The author of the letter to the Hebrews remains shrouded in mystery. Even early in the church’s history, a Christian as learned as Origen had to admit his ignorance of the true author of Hebrews. Several theories regarding the author’s identity have been proposed over the years, but all of them contain significant problems.
Most of the churches in the eastern part of the Roman Empire believed Paul to have authored the book, leading to its early acceptance into the Canon by the churches in those areas. Even though Clement of Rome drew much from Hebrews in his late-first-century letter to the Corinthian church, many in the Western church pointed away from Paul as the source of the book. Authors such as Luke, Barnabas, Apollos, and even Clement have been considered as possibilities. The unknown authorship of this book should not shake our confidence in its authority. Hebrews makes important theological contributions to the biblical Canon, it has been drawn upon as sacred Scripture since the late first century, and Christians have for two millennia consistently upheld the divine inspiration and, therefore, the canonicity of the book of Hebrews.

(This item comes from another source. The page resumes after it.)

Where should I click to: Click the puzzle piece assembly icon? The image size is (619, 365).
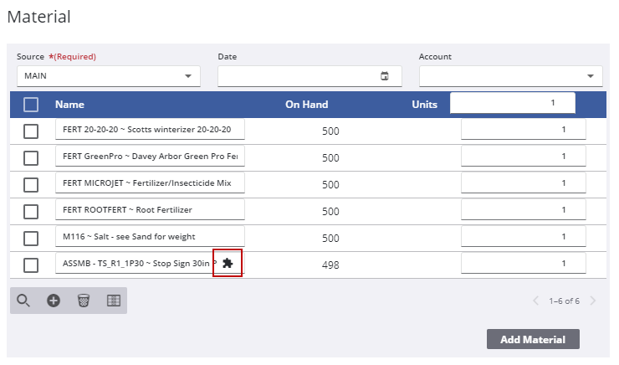[228, 263]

The strongly Jewish character of the letter to the Hebrews helps to narrow down its date of composition, most likely AD 64–69. Significantly, the book makes no reference to the destruction of the temple at Jerusalem in AD 70, and the author wrote as if the sacrificial system were still in existence (Hebrews 10:1–2, 11). With its myriad references to Hebrew customs and the Old Testament, the book was likely sent to a Jewish Christian community, possibly in Rome.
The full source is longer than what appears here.